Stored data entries
==========

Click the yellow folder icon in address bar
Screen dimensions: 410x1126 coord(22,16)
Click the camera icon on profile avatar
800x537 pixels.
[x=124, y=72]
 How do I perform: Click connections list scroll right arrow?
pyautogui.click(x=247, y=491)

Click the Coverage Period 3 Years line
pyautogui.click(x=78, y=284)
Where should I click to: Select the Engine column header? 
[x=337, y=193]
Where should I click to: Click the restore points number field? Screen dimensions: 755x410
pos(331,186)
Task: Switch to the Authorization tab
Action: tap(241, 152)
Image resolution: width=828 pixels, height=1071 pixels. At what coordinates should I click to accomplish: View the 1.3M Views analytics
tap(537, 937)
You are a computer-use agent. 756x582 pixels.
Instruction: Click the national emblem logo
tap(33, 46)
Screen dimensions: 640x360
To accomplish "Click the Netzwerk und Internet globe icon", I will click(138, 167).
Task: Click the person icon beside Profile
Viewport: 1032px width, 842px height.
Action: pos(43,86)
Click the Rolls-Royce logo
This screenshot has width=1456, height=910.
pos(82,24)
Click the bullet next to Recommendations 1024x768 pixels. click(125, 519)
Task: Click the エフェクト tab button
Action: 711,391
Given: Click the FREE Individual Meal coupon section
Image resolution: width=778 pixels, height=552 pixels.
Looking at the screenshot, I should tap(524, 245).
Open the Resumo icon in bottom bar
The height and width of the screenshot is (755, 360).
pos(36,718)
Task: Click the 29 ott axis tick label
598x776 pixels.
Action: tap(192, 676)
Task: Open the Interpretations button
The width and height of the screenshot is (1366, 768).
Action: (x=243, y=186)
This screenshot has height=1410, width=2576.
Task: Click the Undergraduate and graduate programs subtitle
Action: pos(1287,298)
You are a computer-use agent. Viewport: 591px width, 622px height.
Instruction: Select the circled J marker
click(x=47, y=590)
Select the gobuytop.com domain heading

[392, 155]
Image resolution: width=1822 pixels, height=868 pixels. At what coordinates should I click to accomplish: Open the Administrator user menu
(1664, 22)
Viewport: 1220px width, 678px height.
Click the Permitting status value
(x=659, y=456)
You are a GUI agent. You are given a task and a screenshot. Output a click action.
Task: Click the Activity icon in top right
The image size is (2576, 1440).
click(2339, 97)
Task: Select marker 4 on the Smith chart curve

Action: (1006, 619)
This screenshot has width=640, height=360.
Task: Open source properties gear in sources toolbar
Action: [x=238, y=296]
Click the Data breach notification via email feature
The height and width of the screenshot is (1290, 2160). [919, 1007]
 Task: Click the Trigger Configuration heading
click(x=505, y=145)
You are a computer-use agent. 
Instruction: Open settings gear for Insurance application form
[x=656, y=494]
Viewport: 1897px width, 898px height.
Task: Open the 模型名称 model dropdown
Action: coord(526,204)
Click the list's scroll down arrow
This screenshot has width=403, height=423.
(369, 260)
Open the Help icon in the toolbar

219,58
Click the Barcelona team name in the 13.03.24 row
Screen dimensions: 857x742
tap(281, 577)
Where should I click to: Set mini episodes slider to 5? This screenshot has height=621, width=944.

==========

■ **Task description**: Find the lines above with the word "agent". Copy them out.

■ **Response**:
You are a computer-use agent. 756x582 pixels.
You are a computer-use agent. Viewport: 591px width, 622px height.
You are a GUI agent. You are given a task and a screenshot. Output a click action.
You are a computer-use agent. 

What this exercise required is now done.